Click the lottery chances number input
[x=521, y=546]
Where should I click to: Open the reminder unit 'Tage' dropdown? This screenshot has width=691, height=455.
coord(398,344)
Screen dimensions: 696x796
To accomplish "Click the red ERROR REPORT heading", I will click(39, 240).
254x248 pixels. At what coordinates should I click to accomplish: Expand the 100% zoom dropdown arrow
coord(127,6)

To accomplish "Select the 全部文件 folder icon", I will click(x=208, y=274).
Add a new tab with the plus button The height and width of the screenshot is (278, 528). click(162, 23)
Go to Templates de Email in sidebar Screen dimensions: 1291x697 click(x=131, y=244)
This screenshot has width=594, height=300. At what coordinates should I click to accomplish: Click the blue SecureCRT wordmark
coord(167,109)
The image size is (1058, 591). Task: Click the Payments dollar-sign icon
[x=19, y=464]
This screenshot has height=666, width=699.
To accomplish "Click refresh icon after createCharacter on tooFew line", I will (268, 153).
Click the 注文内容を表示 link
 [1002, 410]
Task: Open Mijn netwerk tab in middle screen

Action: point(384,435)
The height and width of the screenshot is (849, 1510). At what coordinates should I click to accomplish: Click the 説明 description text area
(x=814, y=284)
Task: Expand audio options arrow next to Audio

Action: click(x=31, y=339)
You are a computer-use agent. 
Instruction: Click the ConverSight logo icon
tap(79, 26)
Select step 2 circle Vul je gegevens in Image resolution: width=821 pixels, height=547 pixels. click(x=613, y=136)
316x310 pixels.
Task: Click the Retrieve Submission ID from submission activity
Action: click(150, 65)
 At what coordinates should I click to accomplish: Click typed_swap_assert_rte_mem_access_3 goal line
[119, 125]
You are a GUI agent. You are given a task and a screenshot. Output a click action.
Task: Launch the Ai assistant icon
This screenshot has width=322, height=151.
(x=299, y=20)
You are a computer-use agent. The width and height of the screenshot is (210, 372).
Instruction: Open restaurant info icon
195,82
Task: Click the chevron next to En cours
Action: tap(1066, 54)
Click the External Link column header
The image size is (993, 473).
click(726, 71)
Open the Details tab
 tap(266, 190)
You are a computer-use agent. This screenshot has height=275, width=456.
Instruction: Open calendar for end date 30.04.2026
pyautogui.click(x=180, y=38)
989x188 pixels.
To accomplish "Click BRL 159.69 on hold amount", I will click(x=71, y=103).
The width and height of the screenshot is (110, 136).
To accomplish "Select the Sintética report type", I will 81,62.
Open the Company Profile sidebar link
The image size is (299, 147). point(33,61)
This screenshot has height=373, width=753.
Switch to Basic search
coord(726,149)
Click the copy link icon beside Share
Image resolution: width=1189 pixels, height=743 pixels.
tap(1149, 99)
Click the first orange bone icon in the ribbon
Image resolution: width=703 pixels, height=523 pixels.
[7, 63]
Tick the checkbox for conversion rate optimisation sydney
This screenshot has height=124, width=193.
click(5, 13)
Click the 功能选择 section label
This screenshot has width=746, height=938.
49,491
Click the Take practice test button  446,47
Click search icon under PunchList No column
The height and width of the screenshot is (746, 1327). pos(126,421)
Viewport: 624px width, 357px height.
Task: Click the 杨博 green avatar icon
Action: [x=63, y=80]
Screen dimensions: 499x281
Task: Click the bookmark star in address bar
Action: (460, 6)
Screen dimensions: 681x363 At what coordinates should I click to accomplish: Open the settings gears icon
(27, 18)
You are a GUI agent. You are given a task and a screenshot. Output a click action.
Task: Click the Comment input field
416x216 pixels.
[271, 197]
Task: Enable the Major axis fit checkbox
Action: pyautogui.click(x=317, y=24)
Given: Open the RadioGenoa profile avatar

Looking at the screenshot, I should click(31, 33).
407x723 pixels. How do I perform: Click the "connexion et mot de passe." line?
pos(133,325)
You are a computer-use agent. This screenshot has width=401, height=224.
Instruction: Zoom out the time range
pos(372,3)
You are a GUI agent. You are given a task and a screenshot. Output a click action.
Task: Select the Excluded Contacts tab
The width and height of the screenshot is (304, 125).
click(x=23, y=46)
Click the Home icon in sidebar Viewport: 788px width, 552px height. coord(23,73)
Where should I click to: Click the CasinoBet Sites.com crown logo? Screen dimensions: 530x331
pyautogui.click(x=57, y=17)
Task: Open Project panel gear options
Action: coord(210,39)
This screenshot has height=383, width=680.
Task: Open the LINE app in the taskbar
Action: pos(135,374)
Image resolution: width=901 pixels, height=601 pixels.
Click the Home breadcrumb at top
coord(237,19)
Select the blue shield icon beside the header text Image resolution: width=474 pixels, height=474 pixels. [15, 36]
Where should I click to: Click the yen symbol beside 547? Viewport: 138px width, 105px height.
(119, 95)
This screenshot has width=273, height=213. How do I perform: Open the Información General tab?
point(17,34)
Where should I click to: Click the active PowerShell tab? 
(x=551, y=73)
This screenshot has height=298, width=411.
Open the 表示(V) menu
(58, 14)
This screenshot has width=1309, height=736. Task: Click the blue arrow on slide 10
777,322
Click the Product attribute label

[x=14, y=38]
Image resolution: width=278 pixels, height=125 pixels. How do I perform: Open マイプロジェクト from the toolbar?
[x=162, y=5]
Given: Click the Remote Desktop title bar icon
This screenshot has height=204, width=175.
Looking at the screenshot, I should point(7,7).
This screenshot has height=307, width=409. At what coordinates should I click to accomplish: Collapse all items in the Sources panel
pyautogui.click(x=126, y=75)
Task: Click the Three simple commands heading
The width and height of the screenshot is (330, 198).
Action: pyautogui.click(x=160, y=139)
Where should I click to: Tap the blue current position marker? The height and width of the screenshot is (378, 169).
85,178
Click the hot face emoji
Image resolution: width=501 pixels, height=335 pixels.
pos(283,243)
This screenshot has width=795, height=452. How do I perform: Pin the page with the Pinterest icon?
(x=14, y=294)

++++++++

## What needs to be done
Filter the entries by the string "computer" and copy each matching line.

## Finished task
You are a computer-use agent. 
You are a computer-use agent. The width and height of the screenshot is (210, 372).
You are a computer-use agent. This screenshot has height=275, width=456.
You are a computer-use agent. This screenshot has width=401, height=224.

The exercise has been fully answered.